+++ Stored rows

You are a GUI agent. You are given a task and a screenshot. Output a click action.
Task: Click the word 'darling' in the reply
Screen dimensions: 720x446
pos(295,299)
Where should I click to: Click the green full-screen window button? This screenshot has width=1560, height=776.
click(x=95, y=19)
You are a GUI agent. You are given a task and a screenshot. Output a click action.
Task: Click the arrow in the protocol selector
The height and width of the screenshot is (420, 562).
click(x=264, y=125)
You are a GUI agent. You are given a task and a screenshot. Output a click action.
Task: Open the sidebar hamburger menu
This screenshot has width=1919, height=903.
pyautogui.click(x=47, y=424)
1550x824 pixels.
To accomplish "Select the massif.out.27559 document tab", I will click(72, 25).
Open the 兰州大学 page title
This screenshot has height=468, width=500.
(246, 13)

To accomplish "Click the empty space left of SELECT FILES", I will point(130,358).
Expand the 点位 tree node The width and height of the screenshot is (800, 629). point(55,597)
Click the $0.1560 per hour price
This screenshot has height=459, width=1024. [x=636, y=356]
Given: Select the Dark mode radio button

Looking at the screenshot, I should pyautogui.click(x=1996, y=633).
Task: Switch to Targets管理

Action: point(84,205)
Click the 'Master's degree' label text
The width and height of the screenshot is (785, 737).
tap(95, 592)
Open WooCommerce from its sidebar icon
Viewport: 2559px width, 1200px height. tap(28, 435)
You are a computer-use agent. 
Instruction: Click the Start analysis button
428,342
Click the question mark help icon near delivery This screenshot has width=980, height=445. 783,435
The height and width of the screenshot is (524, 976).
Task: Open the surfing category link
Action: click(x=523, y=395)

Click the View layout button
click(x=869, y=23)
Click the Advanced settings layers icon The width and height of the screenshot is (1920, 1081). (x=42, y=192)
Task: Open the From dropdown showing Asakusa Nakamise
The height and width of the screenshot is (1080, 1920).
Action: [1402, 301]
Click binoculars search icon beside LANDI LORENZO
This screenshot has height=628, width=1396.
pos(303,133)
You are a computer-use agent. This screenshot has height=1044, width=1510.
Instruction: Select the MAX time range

++++++

» Goal
Rewrite the lines above as a two-column Markdown table headed Row and Line. Number each line in order and leave out the blank ones.

» Answer to the problem
| Row | Line |
|---|---|
| 1 | You are a GUI agent. You are given a task and a screenshot. Output a click action. |
| 2 | Task: Click the word 'darling' in the reply |
| 3 | Screen dimensions: 720x446 |
| 4 | pos(295,299) |
| 5 | Where should I click to: Click the green full-screen window button? This screenshot has width=1560, height=776. |
| 6 | click(x=95, y=19) |
| 7 | You are a GUI agent. You are given a task and a screenshot. Output a click action. |
| 8 | Task: Click the arrow in the protocol selector |
| 9 | The height and width of the screenshot is (420, 562). |
| 10 | click(x=264, y=125) |
| 11 | You are a GUI agent. You are given a task and a screenshot. Output a click action. |
| 12 | Task: Open the sidebar hamburger menu |
| 13 | This screenshot has width=1919, height=903. |
| 14 | pyautogui.click(x=47, y=424) |
| 15 | 1550x824 pixels. |
| 16 | To accomplish "Select the massif.out.27559 document tab", I will click(72, 25). |
| 17 | Open the 兰州大学 page title |
| 18 | This screenshot has height=468, width=500. |
| 19 | (246, 13) |
| 20 | To accomplish "Click the empty space left of SELECT FILES", I will point(130,358). |
| 21 | Expand the 点位 tree node The width and height of the screenshot is (800, 629). point(55,597) |
| 22 | Click the $0.1560 per hour price |
| 23 | This screenshot has height=459, width=1024. [x=636, y=356] |
| 24 | Given: Select the Dark mode radio button |
| 25 | Looking at the screenshot, I should pyautogui.click(x=1996, y=633). |
| 26 | Task: Switch to Targets管理 |
| 27 | Action: point(84,205) |
| 28 | Click the 'Master's degree' label text |
| 29 | The width and height of the screenshot is (785, 737). |
| 30 | tap(95, 592) |
| 31 | Open WooCommerce from its sidebar icon |
| 32 | Viewport: 2559px width, 1200px height. tap(28, 435) |
| 33 | You are a computer-use agent.  |
| 34 | Instruction: Click the Start analysis button |
| 35 | 428,342 |
| 36 | Click the question mark help icon near delivery This screenshot has width=980, height=445. 783,435 |
| 37 | The height and width of the screenshot is (524, 976). |
| 38 | Task: Open the surfing category link |
| 39 | Action: click(x=523, y=395) |
| 40 | Click the View layout button |
| 41 | click(x=869, y=23) |
| 42 | Click the Advanced settings layers icon The width and height of the screenshot is (1920, 1081). (x=42, y=192) |
| 43 | Task: Open the From dropdown showing Asakusa Nakamise |
| 44 | The height and width of the screenshot is (1080, 1920). |
| 45 | Action: [1402, 301] |
| 46 | Click binoculars search icon beside LANDI LORENZO |
| 47 | This screenshot has height=628, width=1396. |
| 48 | pos(303,133) |
| 49 | You are a computer-use agent. This screenshot has height=1044, width=1510. |
| 50 | Instruction: Select the MAX time range |